Welcome to Study of the Week from Patient Worthy. In this segment, we select a study we posted about from the previous week that we think is of particular interest or importance and go more in-depth. In this story we will talk about the details of the study and explain why it’s important, who will be impacted, and more.
If you read our short form research stories and find yourself wanting to learn more, you’ve come to the right place.
This week’s study is…
Molecular Characterization of Circulating Tumor DNA in Pediatric Rhabdomyosarcoma: A Feasibility Study
We previously published about this research in a story titled “Liquid Biopsies Could Guide Rhabdomyosarcoma Management” which can be found here. The study was originally published in the Journal of Clinical Oncology-Precision Oncology. You can read the full text of the study here.
This research team was led by scientists at the Institute of Cancer Research, London.
What Happened?
Rhabdomyosarcoma is a rare form of cancer that can be highly aggressive. The majority of patients are children and there is an urgent need to improve outcomes and survival. A significant limitation in the management of rhabdomyosarcoma is a relative lack of disease biomarkers, which can be useful tools to understand treatment response and severity of disease. Plasma circulating tumor DNA (ctDNA) has been a useful biomarker in other cancers but has never been evaluated in this role for rhabdomyosarcoma. This study aimed to explore the feasibility of ctDNA as a biomarker in the disease.
The researchers evaluated blood samples from human patients and a mouse model of the cancer. The study included a total of 28 patients from different centers around Europe. The team hoped to find that measuring ctDNA could serve as a form of liquid biopsy that would allow for a less invasive and faster option in comparison to a conventional tissue biopsy. Before assessing the samples from patients, the scientists focused on the mouse model samples and found that they were able to monitor and detect the cancer tumors and their growth using ctDNA. Furthermore, they found that the mice could be utilized to assess treatment strategies using liquid biopsy.
Before receiving treatment, 18 of the child patients had blood samples taken, as well as samples taken throughout treatment to monitor progression of their rhabdomyosarcoma. 14 of these patients had critical genetic alterations to the tumors. These changes can inform how they should be treated, and certain mutations impacting TP53 and MYOD1 have been linked to faster progression. Patients with such mutations may require a more aggressive regimen.
Levels of ctDNA were higher in patients whose disease had spread to the lymph nodes or other areas. Higher levels of ctDNA were also linked to worse treatment response. From these results, it seems likely that liquid biopsy could help determine if a treatment approach is being useful, as well as which patients may need further therapy.
About Rhabdomyosarcoma
Rhabdomyosarcoma is a type of soft tissue sarcoma cancer. It is highly aggressive and affects skeletal muscle cells that are not yet fully differentiated. Most people affected by the disease are under age 18. In many cases, the cause of rhabdomyosarcoma remains a mystery, and the cancer often appears sporadically. However, increased risk has been associated with certain genetic disorders, and parental use of cocaine and marijuana may also increase the risk. The symptoms and presentation of this cancer vary widely and often depend on where the tumor appears; often a prominent lump is noticeable. This means that this cancer can, in some cases, be diagnosed early. Treatment approaches include surgery, chemotherapy, radiation, and immunotherapy. Outcomes vary substantially depending on location, but the cure rate for cancer that hasn’t spread is 75 percent. Relapsed or metastatic cancer has much worse survival rates. To learn more about rhabdomyosarcoma, click here.
Why Does it Matter?
This study appears to have identified liquid biopsy, using ctDNA as a biomarker, as an effective tool for monitoring rhabdomyosarcoma and informing treatment approaches on a case-by-case basis. However, the team acknowledges that these findings are from a small-scale pilot study and the results will need to be evaluated on a larger population.

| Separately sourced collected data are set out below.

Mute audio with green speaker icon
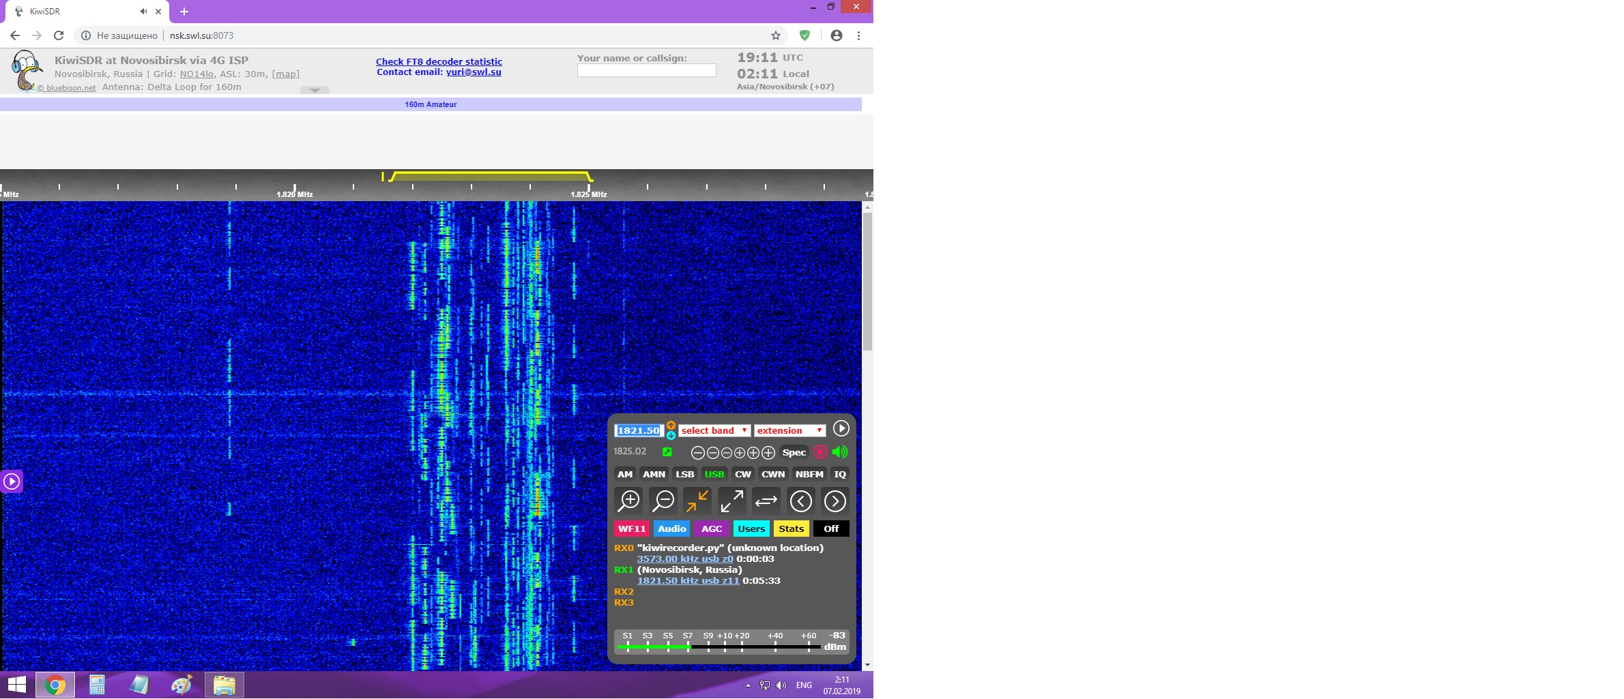This screenshot has width=1624, height=699. tap(840, 452)
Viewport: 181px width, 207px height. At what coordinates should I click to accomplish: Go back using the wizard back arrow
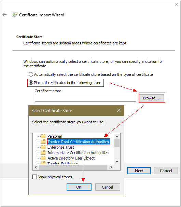[x=4, y=15]
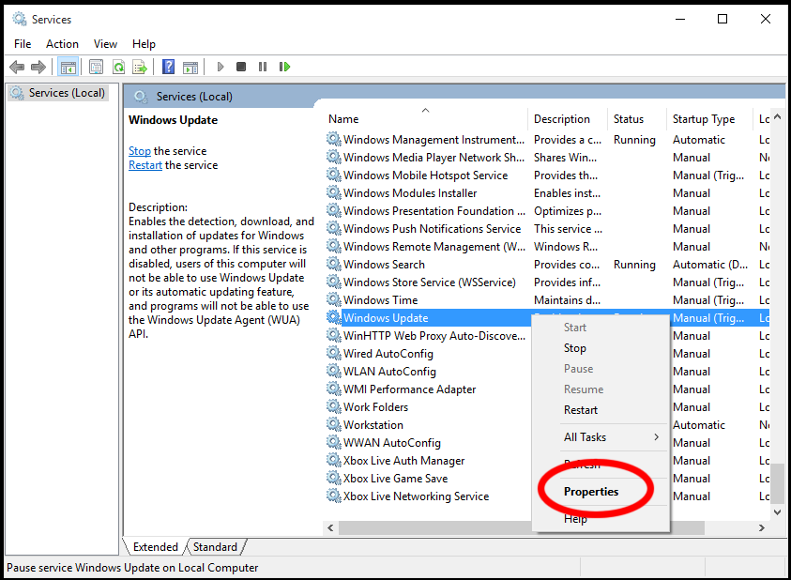Click the Back arrow in the toolbar
Viewport: 791px width, 580px height.
tap(16, 67)
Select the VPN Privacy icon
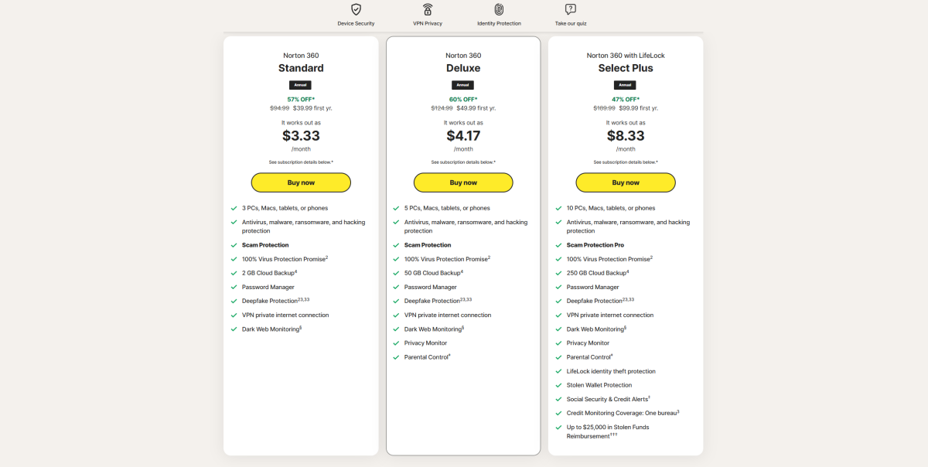 coord(428,11)
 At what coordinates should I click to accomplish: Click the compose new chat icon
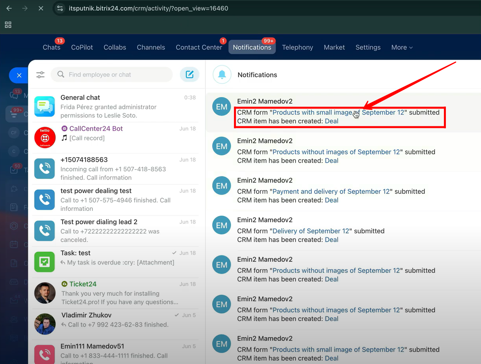click(x=189, y=75)
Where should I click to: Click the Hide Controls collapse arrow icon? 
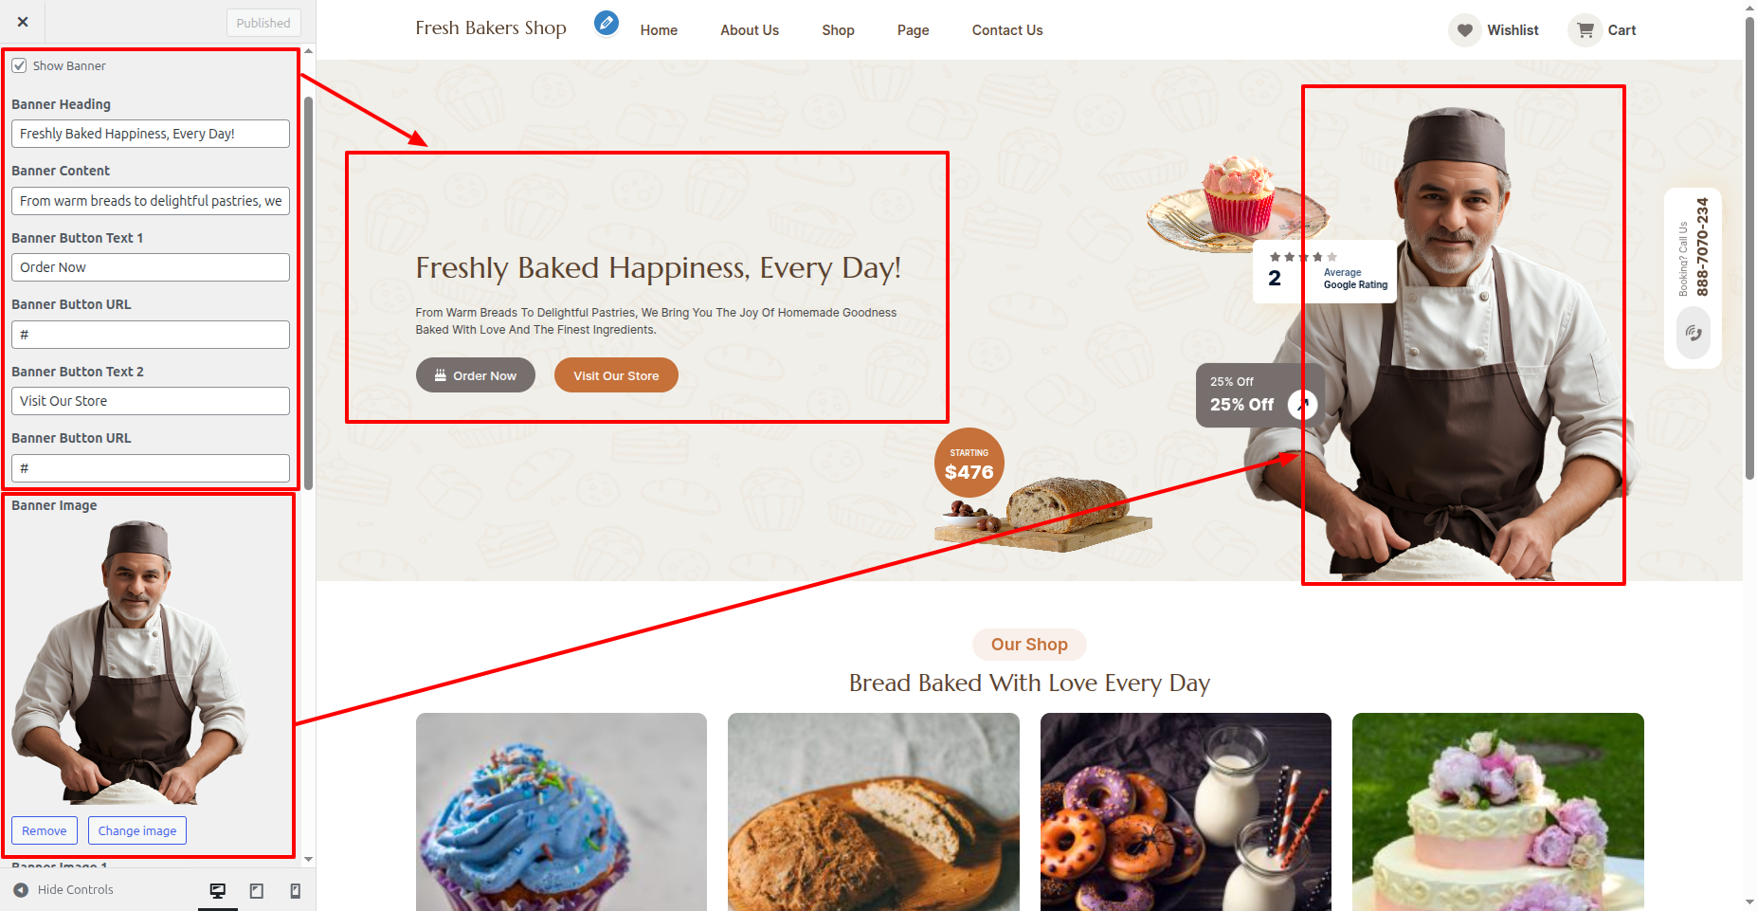(x=21, y=890)
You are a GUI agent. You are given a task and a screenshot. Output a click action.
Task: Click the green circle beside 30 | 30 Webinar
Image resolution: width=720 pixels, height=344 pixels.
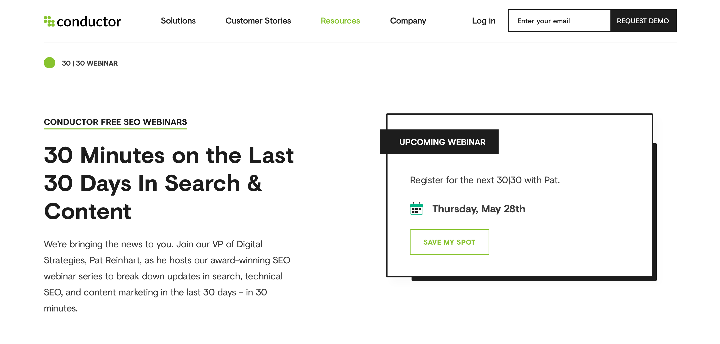(x=49, y=63)
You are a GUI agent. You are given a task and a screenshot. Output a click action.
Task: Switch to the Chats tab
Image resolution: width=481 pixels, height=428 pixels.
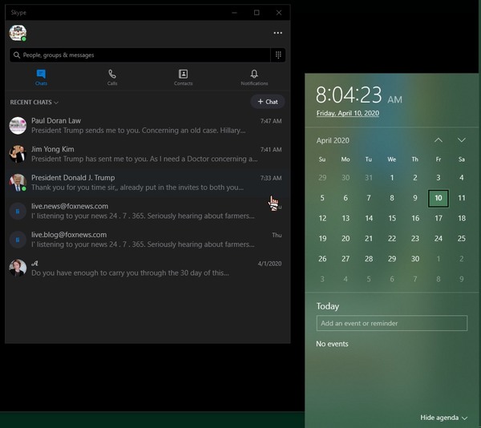coord(41,78)
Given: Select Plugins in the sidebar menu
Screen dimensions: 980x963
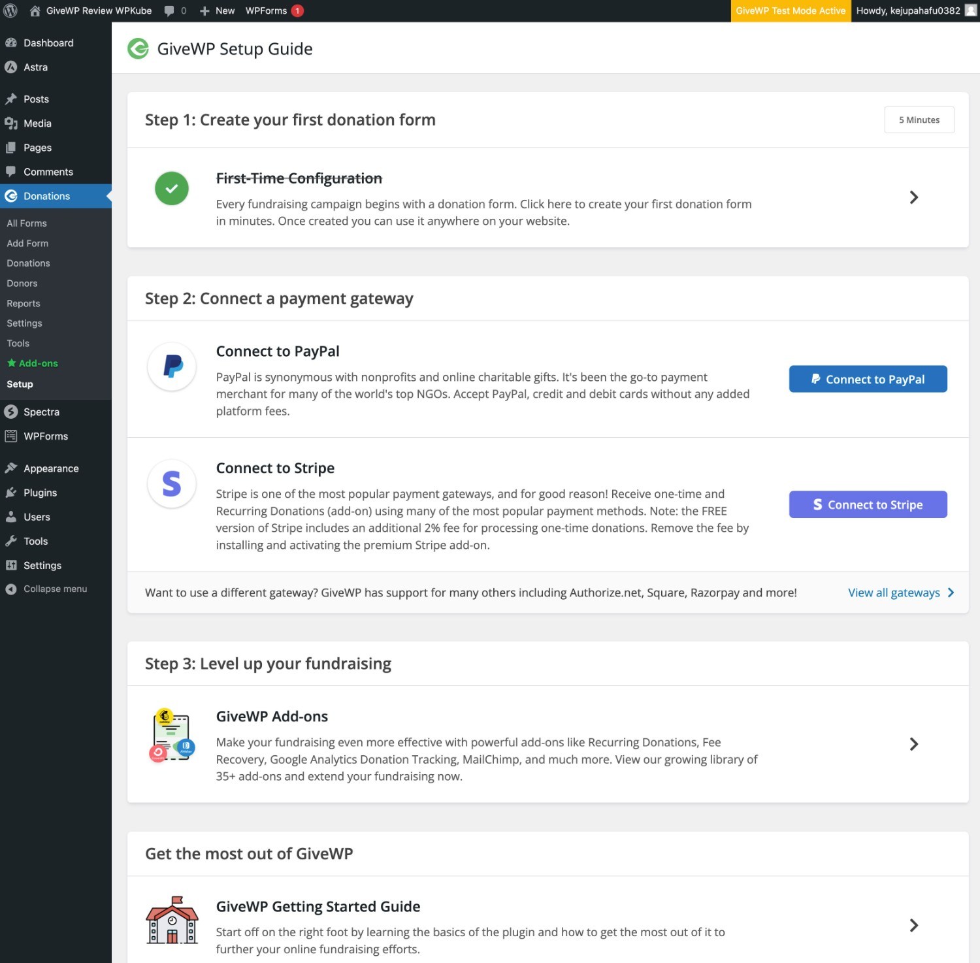Looking at the screenshot, I should (40, 493).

Plans for a larger, international clinical trial are already underway, and the new study is expected to kick off next month.
“Our early pilot findings suggest that liquid biopsies can detect early signs of relapse, assess the severity of disease and help guide choice of drug treatment. We’re excited to be taking these findings into an international clinical trial involving larger numbers of children, and we hope we can realize the potential of using liquid biopsies to make children’s cancer treatment smarter and kinder.” – Janet Shipley, Professor, Study Leader
If these findings can be replicated in the bigger trial, then they have the potential to be a game changer for the treatment of this rare cancer.